TOKIO – El tráfico de montañismo disminuyó en más de un 30% en las regiones de Hokkaido y Tohoku, en el norte de Japón, entre abril y junio, en comparación con el mismo período de dos años antes, observándose los descensos más pronunciados en las zonas más afectadas por los ataques de osos, según mostró el lunes un análisis de los datos de localización de teléfonos inteligentes en las principales montañas.
Los datos sobre los escaladores de las "hyakumeizan" de Japón, o las 100 montañas más famosas, mostraron que, durante este período de tres meses, el número disminuyó un 34 % en la región de Tohoku, en el noreste de Honshu, y un 32 % en la isla de Hokkaido, en comparación con el mismo período de 2024. El descenso general en las 100 montañas del país fue del 18 %.
El martes, con motivo del Día de la Montaña, una festividad nacional, la empresa de tecnología Uneri Inc., con sede en Tokio, y la agencia de noticias Kyodo analizaron tres años de datos de localización de teléfonos inteligentes, centrándose en personas ubicadas a menos de 500 metros de las cumbres de las montañas.

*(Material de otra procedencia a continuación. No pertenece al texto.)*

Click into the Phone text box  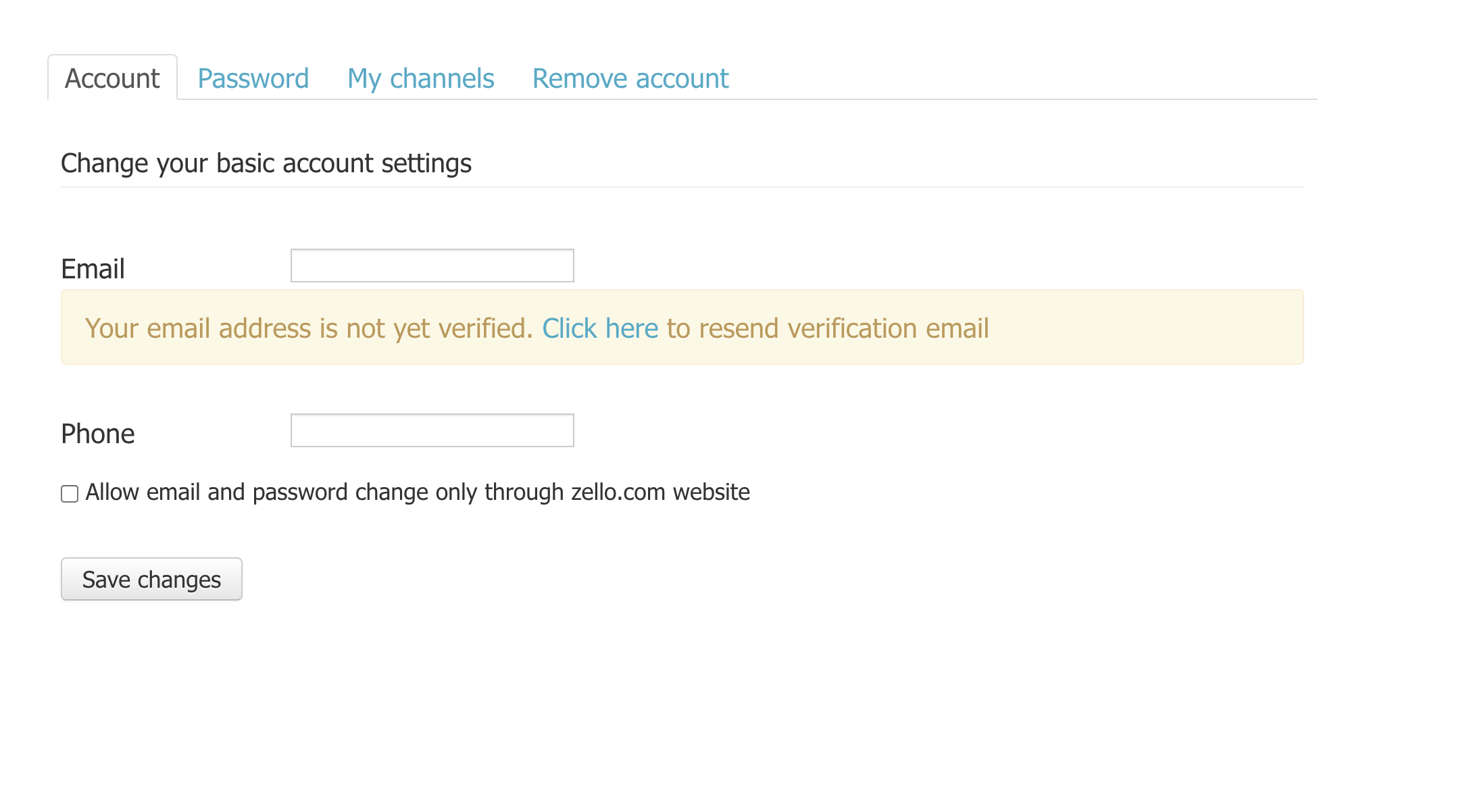click(x=432, y=430)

Los datos se recopilaron a través de aplicaciones para teléfonos inteligentes con el consentimiento de los usuarios.
En Tohoku, el número de escaladores ya había disminuido un 35% en 2025 en comparación con los niveles de 2024 y se ha mantenido aproximadamente en el mismo nivel bajo este año.
El descenso más pronunciado se registró en Hachimantai, que abarca las prefecturas vecinas de Iwate y Akita, donde el número de excursionistas cayó un 46% en comparación con 2024. El monte Adatara, en la prefectura de Fukushima, registró un descenso del 27%.

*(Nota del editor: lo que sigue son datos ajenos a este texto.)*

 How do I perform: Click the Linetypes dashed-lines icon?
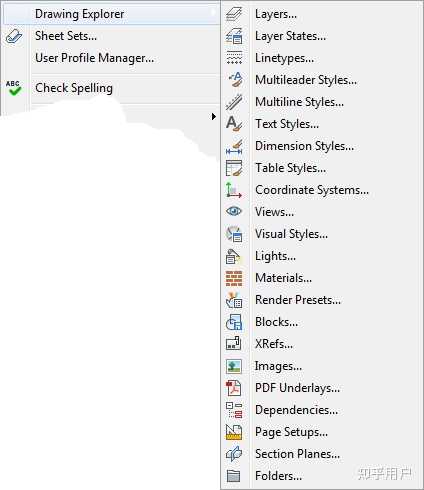[x=234, y=58]
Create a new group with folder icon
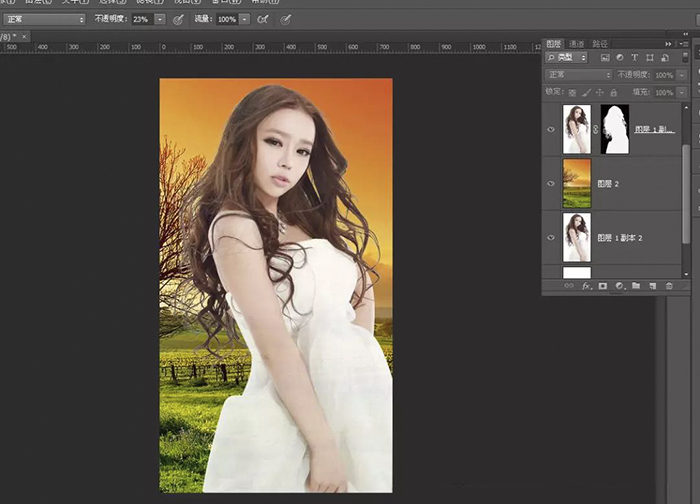Image resolution: width=700 pixels, height=504 pixels. click(635, 286)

En Hokkaido, el descenso se intensificó tras una caída del 18% en el número de excursionistas en 2025.
Según el Ministerio de Medio Ambiente, Akita registró 59 casos de ataques de osos negros a personas, incluso en zonas urbanas, durante el año fiscal 2025, la cifra más alta entre las 47 prefecturas de Japón, mientras que Iwate registró 39, la segunda cifra más alta. En total, nueve personas fallecieron en ataques de osos en ambas prefecturas.
En Hokkaido, las rutas de senderismo del monte Rausu fueron cerradas temporalmente tras el ataque mortal de un oso pardo el verano pasado, mientras que el acceso a algunas montañas también se ha visto restringido en los últimos años.
En otras partes de Japón, el tráfico de escaladores disminuyó un 17 por ciento en la región de Kanto, que incluye Tokio, un 15 por ciento en el centro de Japón, un 6 por ciento en el oeste de Japón y Shikoku en conjunto, y un 3 por ciento en Kinki.
El número de excursionistas en el monte Kumotori, que se extiende entre las prefecturas de Tokio, Saitama y Yamanashi, ha disminuido un 33 % en comparación con los niveles de 2024. Se han reportado ataques de osos en los alrededores de la montaña.
Kyushu, la más meridional de las cuatro islas principales de Japón, ha experimentado un descenso del 11 por ciento, a pesar de que se cree que allí no hay osos.
Kiyoshi Yamauchi, profesor asociado de gestión de vida silvestre en la Universidad de Iwate, especializado en ecología de osos, afirmó que una serie de ataques mortales el año pasado y este año pueden haber aumentado la ansiedad de los excursionistas.
"Muchos ataques de osos ocurren cuando la gente está recogiendo verduras silvestres o cerca de las casas", dijo Yamauchi. "Los osos de montaña suelen ser cautelosos y a menudo huyen cuando perciben la presencia de personas cerca".
Sin embargo, advirtió que los encuentros repentinos en rutas de senderismo o los encuentros con osos acompañados de crías aún pueden ser peligrosos.
"Espero que la gente tome precauciones razonables y disfrute del senderismo sin demasiado miedo, como por ejemplo, usando cascabeles o silbatos para ahuyentar a los osos y permaneciendo en los senderos señalizados", dijo.